DJI JAPANが発表した、新機軸の3軸ジンバル搭載カメラ「Osmo Pocket」。ポケットサイズのコンパクトなボディに高い撮影性能を凝縮したOsmo Pocketの発表会に合わせ、同社代表取締役の呉韜(ごとう)氏に話をうかがいました。Osmo Pocketの開発の狙いや意気込みだけでなく、ドローンを含めた同社のビジネス展開についても聞きました。
――Osmo PocketをはじめとするOsmoシリーズの市場規模はどれほどなのでしょうか。
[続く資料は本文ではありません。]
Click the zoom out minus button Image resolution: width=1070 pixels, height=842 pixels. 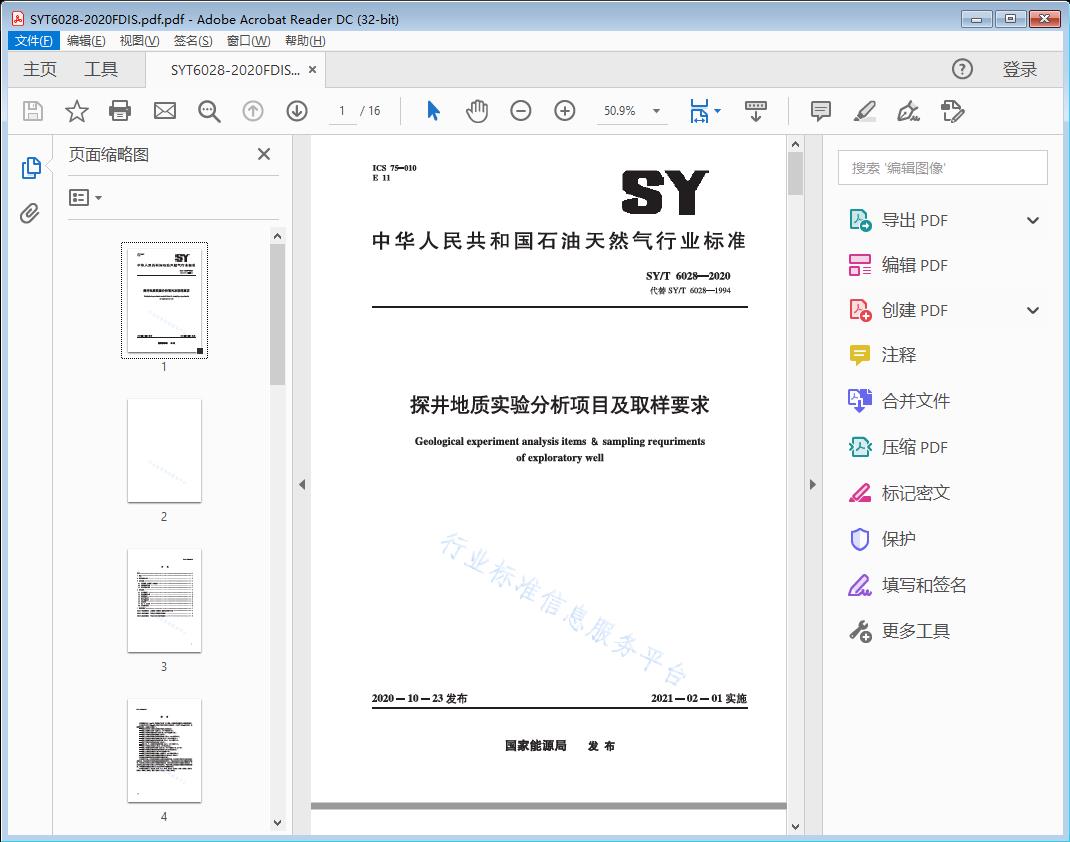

呉氏:Osmoシリーズは日本でも毎月数千台の需要がありますが、Osmo PocketはこれまでのOsmoとは1つ上の次元に到達した製品だと思っています。スマートフォンは、雪山などではバッテリーやタッチパネルの問題で使えませんが、Osmo Pocketならばスマホを装着しなくても単体で撮影できます。防水ケースを使うことで水中でも使えますし、アクセサリーを使えばヘルメットにも装着でき、従来のOsmoシリーズよりも使えるシーンが大幅に増えています。
――日本市場での販売は期待できそうですか。
呉氏:日本では、ある程度価格が高くても面白くて完成度の高い商品であれば売れますので、Osmo Pocketも期待できると思っています。ドローンと違って、場所を選ばず誰でも使える点も大きいですね。
――Osmo Pocketのターゲットは。
呉氏:若者と女性です。これまでのDJI製品のユーザーはほとんどが男性だったのですが、Osmo Pocketはコンパクトなサイズで楽に使えるので、女性をターゲットの中心に据えました。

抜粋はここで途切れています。